Intanto nei prossimi mesi verranno pubblicati dal ministero dell'Interno i bandi relativi all'erogazione dei finanziamenti previsti dal Fondo Europeo per l'Integrazione degli stranieri. Il ministero ha comunicato che, prima di allora, terrà «una serie di consultazioni con i principali soggetti impegnati in materia di immigrazione a livello nazionale e locale».

I progetti contemplati dai bandi potranno riguardare numerosi campi di azione: dalla formazione linguistica e agli interventi di assistenza per donne, minori e giovani, passando per campagne di informazione e sensibilizzazione rivolte sia ai cittadini stranieri sia alle comunità destinate ad accoglierli.

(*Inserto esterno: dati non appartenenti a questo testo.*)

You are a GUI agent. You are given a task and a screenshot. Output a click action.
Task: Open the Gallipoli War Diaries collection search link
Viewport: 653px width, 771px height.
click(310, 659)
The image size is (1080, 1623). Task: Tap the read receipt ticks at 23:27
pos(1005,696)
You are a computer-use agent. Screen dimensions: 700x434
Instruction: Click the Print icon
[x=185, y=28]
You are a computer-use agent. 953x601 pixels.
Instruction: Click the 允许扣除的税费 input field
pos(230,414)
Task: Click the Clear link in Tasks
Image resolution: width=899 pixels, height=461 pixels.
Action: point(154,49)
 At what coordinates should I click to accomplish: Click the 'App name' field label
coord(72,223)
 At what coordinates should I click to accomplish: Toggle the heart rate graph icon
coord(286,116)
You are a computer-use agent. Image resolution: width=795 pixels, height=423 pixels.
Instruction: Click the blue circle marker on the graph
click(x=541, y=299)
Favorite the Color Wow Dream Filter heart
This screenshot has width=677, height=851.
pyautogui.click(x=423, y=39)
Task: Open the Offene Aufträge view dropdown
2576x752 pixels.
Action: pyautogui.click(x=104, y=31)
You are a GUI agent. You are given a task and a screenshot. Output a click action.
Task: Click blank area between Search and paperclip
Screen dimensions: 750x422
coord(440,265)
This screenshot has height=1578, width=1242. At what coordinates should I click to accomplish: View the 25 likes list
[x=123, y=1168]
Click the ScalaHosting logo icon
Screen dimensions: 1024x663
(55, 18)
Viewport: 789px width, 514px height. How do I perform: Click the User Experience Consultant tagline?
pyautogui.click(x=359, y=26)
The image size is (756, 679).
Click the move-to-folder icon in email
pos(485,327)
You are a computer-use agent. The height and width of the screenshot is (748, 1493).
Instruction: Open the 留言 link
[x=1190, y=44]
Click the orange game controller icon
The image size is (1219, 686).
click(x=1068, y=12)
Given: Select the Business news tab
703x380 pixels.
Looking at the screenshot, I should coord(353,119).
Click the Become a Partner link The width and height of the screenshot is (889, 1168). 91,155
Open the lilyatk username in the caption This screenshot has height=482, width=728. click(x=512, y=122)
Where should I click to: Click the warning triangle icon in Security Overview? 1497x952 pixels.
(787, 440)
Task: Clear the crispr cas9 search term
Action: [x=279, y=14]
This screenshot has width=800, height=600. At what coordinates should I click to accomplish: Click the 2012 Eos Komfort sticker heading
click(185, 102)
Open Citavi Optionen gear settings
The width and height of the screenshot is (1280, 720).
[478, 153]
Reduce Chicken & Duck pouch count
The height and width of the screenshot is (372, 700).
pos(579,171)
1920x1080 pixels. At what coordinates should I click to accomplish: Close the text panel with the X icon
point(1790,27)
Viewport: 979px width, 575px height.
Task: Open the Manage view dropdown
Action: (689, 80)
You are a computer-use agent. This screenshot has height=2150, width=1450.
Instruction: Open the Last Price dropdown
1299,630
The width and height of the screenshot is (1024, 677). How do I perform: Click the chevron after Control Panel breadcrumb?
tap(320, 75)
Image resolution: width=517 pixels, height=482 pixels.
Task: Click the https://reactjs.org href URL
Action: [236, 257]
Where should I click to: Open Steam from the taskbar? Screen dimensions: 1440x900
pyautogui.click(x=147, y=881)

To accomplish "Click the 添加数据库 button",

I fondi disponibili sono pari a circa 30 milioni di euro (20,4 milioni erogati dalla Commissione Ue, a cui si aggiungono 9 milioni di co-finanziamento nazionale) e serviranno a realizzare progetti di integrazione fino al 30 giugno 2012.

Oltre al fondo per l'integrazione il ministero dell'Interno gestisce altre risorse europee destinate ai cittadini stranieri: il fondo per i rifugiati di cui sopra, pensato per supportare le politiche di asilo, il fondo per i rimpatri, finalizzato a migliorare tutte le attività di rimpatrio e riaccompagnamento nel paese di origine, e il fondo per le frontiere esterne, con cui si vogliono assicurare ai confini degli stati europei controlli uniformi e di qualità. (L.Va.)